This is what I get with 4.2 and 1.12 V (I haven't actually tested if I could go lower voltage):

cJmzhh.png

This is 4.5 and 1.24V, the lowest I can go without getting a blue screen/system hang up (I tested +0.01 until this sweet spot):


The temps are too high. Is my room temperature too hot for 4.5 clocks? Did I mount my TPC wrong? Should I be getting lower? If I try 1.23 V I get blue screen. What do you guys think?
 

mkenyon

Banned
Remember, Ivy runs hotter than Sandy.

It's the ambient temps that are killing you right now. An 8C drop would put you at safe temperatures. Even then, high 70s aren't bad. How you should determine temperature is an average of the four cores.

People were spoiled by how cool SB was, and got stuck in this mindset of '60s are where you want it'. High 70s is perfectly acceptable max load temps, even for SB. You're not going to be seeing that in games.

*edit*

Also folks, please don't quote post your pictures that have important writing on them. Makes it a bitch to read, especially on phones/tablets.
 
This may be the wrong thread and if so I apologize. I just ordered this drive:

http://www.newegg.com/Product/Produ...ction-_-cables-_-na-_-na&Item=N82E16820239045

To finally jump on the SSD bandwagon. I currently have a 1TB drive with about 20 Steam games installed, but nothing I'm worried too much about losing besides some save files. What I'd like to know is what's going to be the best way to upgrade? Do a brand new clean windows install, or is there some other route I'd be better off taking?

Basically, SSD noob here using his PC mostly for games, wanting advice on how to get things going.

There's also a steam utility to move games to a new drive;

http://www.traynier.com/software/steammover
 
Remember, Ivy runs hotter than Sandy.

It's the ambient temps that are killing you right now. An 8C drop would put you at safe temperatures. Even then, high 70s aren't bad. How you should determine temperature is an average of the four cores.

People were spoiled by how cool SB was, and got stuck in this mindset of '60s are where you want it'. High 70s is perfectly acceptable max load temps, even for SB. You're not going to be seeing that in games.

*edit*

Also folks, please don't quote post your pictures that have important writing on them. Makes it a bitch to read, especially on phones/tablets.

» **Dataset excerpt**:
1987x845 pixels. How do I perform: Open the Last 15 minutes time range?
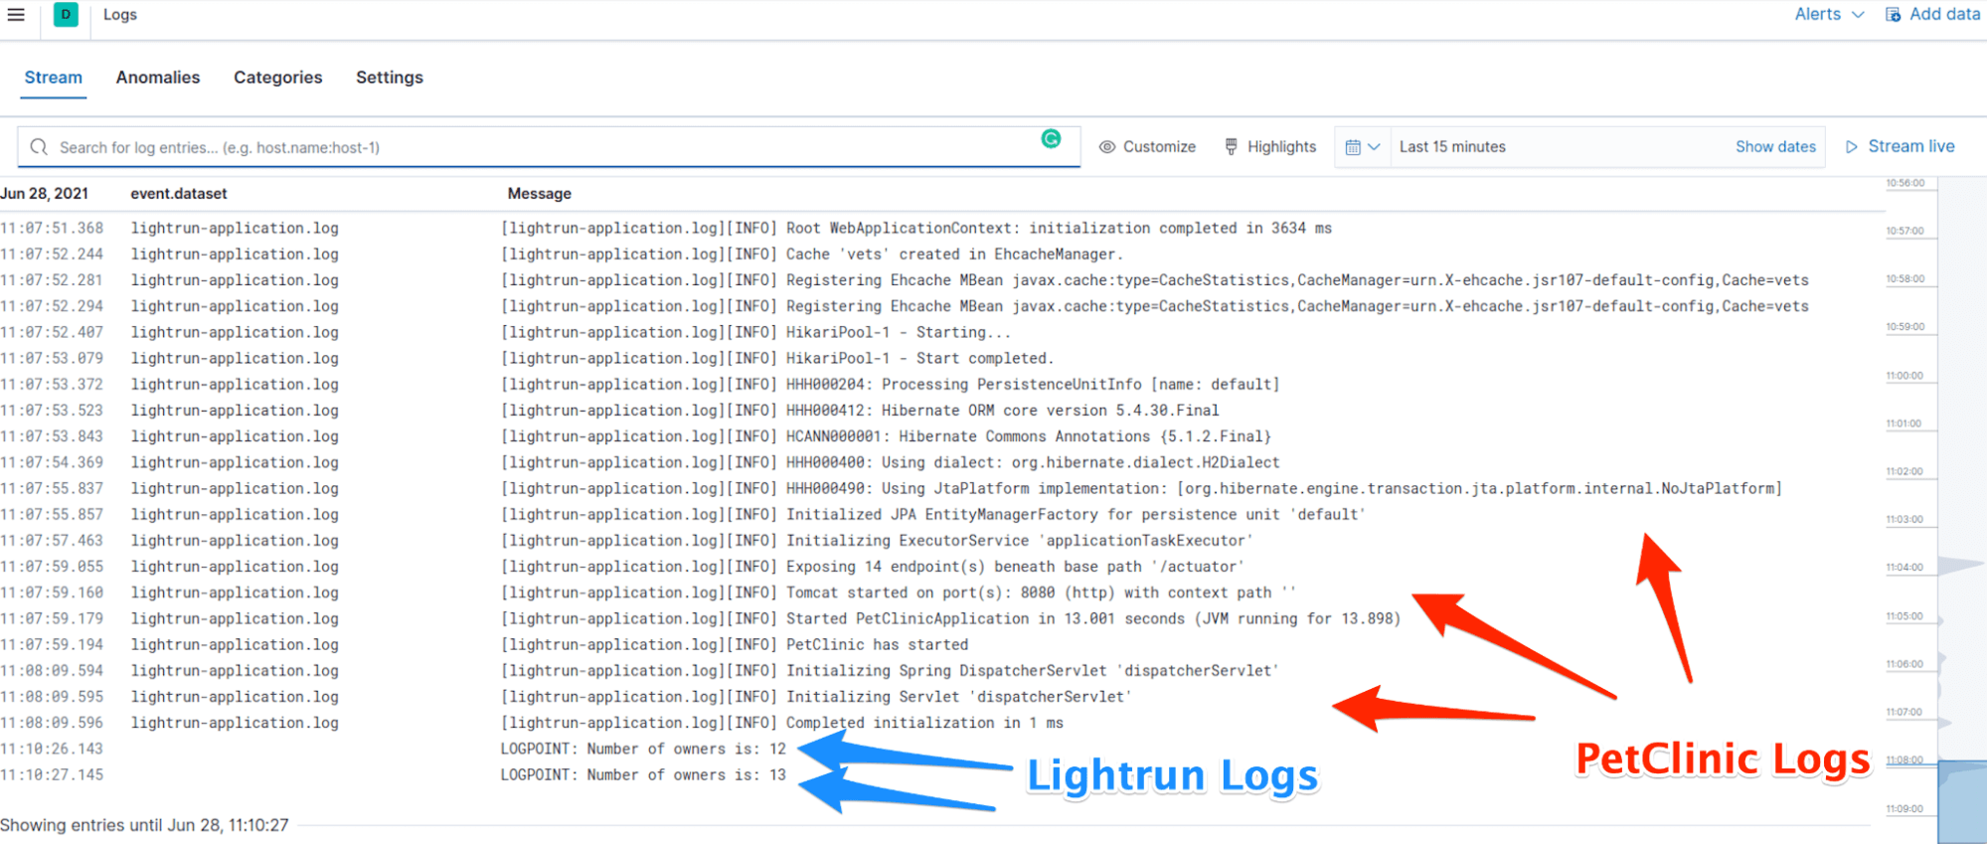coord(1452,147)
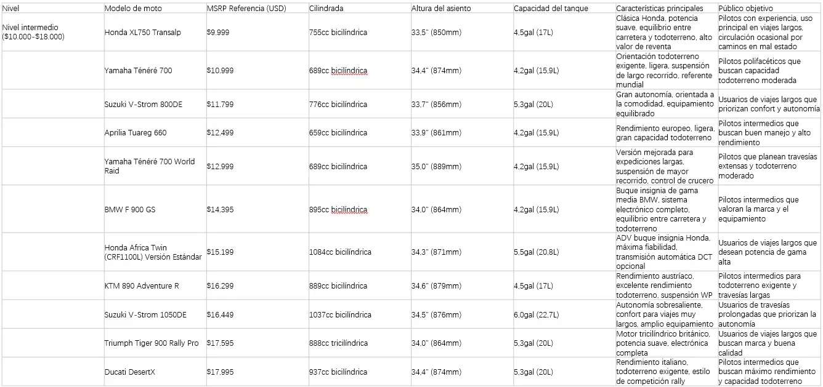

» **Required work**:
1. List every voltage value, in volts, that appears in the forum thread above.
2. Carry the forum thread above forward from its final sentence.

» **Responses**:
1. 1.12 V, 1.24 V, 1.23 V

2.
Doesn't it just open in a new window when you tap? Never really bothered me.
 

derExperte

Member
Eh, for a new SSD a clean install would be best. It makes it's own settings and stuff. I've always heard people say clean install if you're going from mechanical drive to SSD.

I just cloned mine, let the Windows Experience Index thing run which automatically optimizes a few windows settings when it detects a SSD and that was all. According to benchmarks my Samsung 830 performs 100% as expected and I had no other problems.
 
I just cloned mine, let the Windows Experience Index thing run which automatically optimizes a few windows settings when it detects a SSD and that was all. According to benchmarks my Samsung 830 performs 100% as expected and I had no other problems.

Ah, interesting. I didn't know it changed. I know that's what people were suggesting when it first came out because of it knowing to add stuff for TRIM or something, I forget now.

And this might be the wrong thread but does the current OSX (I think it's lion?) support trim and stuff? I remember people saying it had fast performance in the beginning but due to the lack of handling cleanup it would slow down significantly over time. Is this still true or has Lion gotten rid of that? I haven't paid attention.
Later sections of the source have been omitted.